The unity of Edgerton’s assemblages is to be found in their presentation of an amalgamated portrait that is invisible to, and at odds with, existing historiographical narratives and portraits. The power of his work is in this strategy. Among his recent works, Warfare State (2006) challenges the signal importance of the welfare state in British history and the search for explanations for British military vulnerability and weakness in science and technology. Such narratives fail to discuss Britain as the major military and scientific and technological nation that it was. Similarly, The Shock of the Old (also 2006) challenges the traditional historiographical bias toward novel technologies, arguing that even histories challenging the hype surrounding novel technologies simply “invert” the narrative to show the failures and problems associated with novel technologies. To escape the narrative, the point is that it is important to study non-novel technologies as well (as well as related issues of technology use, like maintenance).

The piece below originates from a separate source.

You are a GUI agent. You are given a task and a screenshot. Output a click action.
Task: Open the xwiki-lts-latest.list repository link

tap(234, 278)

The difficulty here is that Edgerton’s criticism can be mistaken as claims to the discovery of new forms of invisibility, which historians can help make visible. In cases where I have seen him cited, he is often regarded as simply calling for studies of “old” technologies, or of state scientific bodies (see Melissa Smith’s article on the Home Office’s Scientific Advisers’ Branch in the June BJHS). Such studies are certainly a step in the right direction, but I think these do not capture the full point of Edgerton’s critique, which revolves more around the historiographical riches to be mined through what I call “positive portraiture”.
Positive portraiture relates to the historiographical effort to arrive at useful and extensive depictions of what existed in history, putting individual entities (events, people, technologies) in the context of comparable entities.

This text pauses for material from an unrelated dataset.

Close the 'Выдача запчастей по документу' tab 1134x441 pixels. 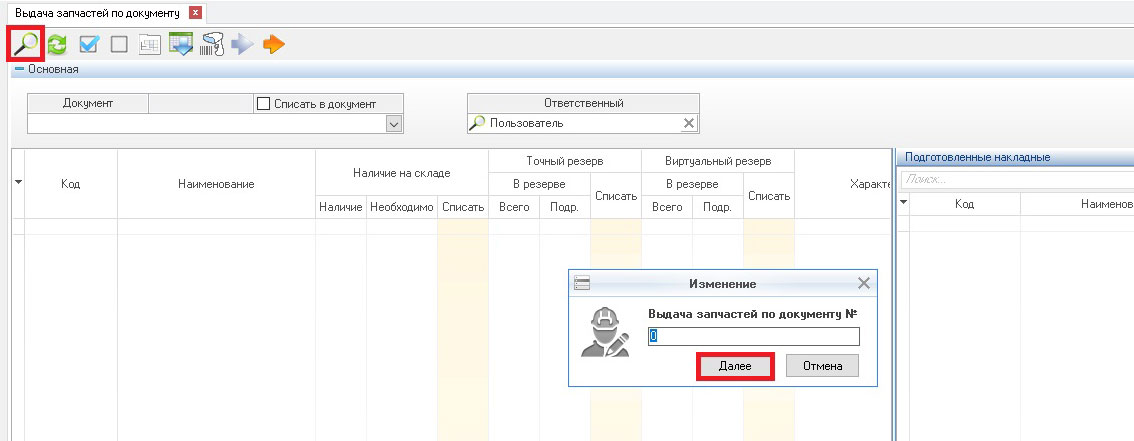tap(195, 13)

Edgerton’s work is interesting in that retains existing historiography’s interest in remedying persistent invisibilities, but, unlike that historiography, it finds a way forward not by arguing with that historiography’s conclusions, but by using positive portraiture to build an alternative vision of the past that undermines the historiography’s key assumptions about what issues need to be addressed and how.

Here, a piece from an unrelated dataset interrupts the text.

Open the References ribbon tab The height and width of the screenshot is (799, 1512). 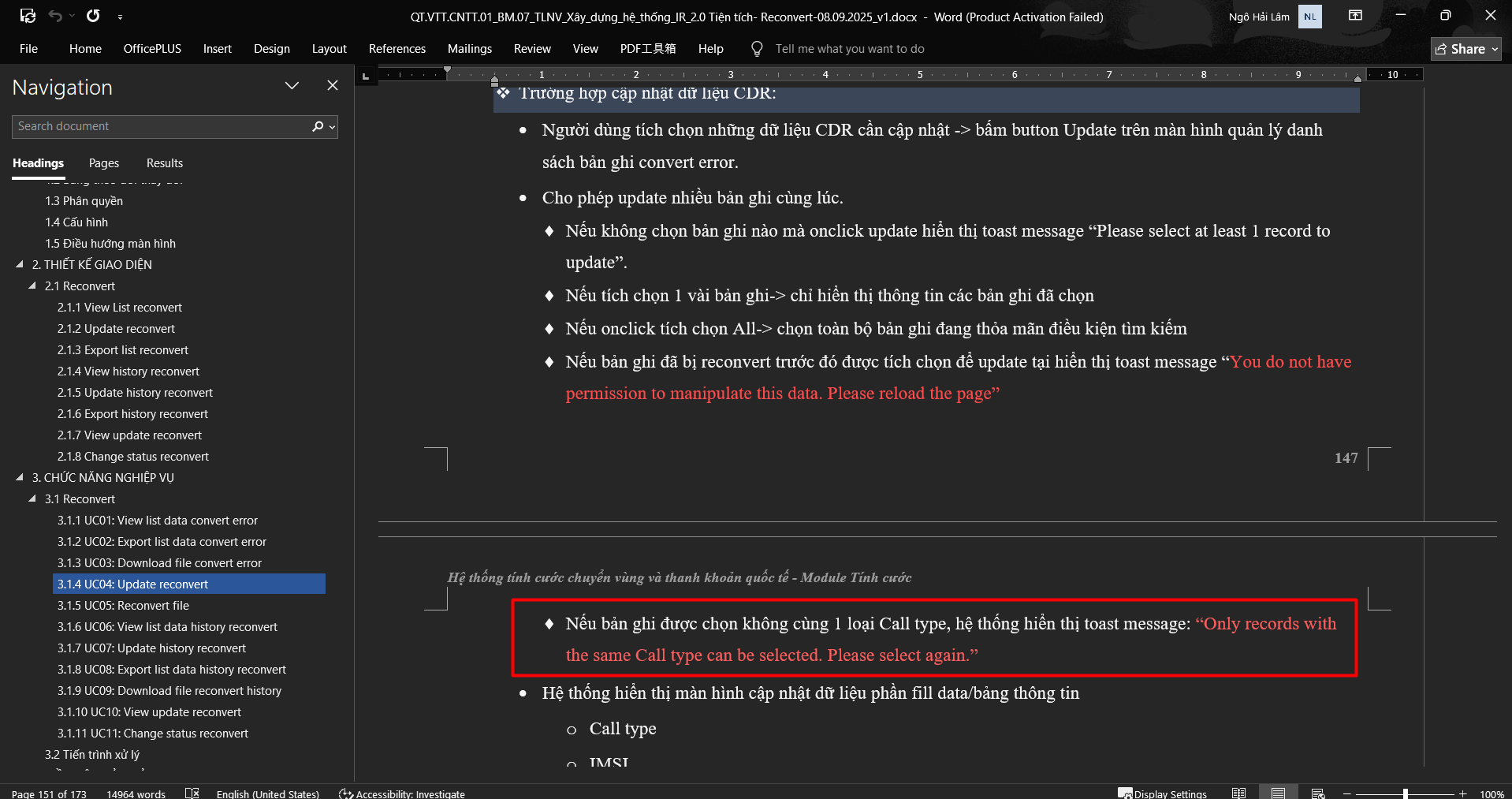coord(397,49)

I think a crucial aspect of positive portraiture, is its emphasis on the fact that vast aspects of the past are undocumented. Undocumented history differs from invisible history in that the assumption is that the primary task of the historian is not to diagnose and undo past concealment, though that may be a useful secondary task. Diagnosis and remedy too often adheres to that historiography’s investigatory agenda by engaging in a dialectic with it — what Edgerton calls “inversion”.
Instead, the primary task should be to extend portraiture as best as we can, and to build new argumentation on the basis of this portraiture. How to move forward in this vein is an open question. We know that undirected empiricism can produce exceedingly tedious and unilluminating history, but there is not much historiographical thought laying out what constitutes the most useful methods of portraiture. The more inchoate qualities in Edgerton’s oeuvre suggests the need for an explicit new set of problematics, and some overarching means of navigating through our portraiture and the arguments associated with it, rather than engaging with various arguments in the historiography pell mell. Once we have a better handle on how to do this and how to make historians and others interested in it (I suspect we may actually provoke more interest from outsiders already interested in specific topics), it will be correspondingly easier to engage with the historical record in more open-ended, exploratory, and productive ways.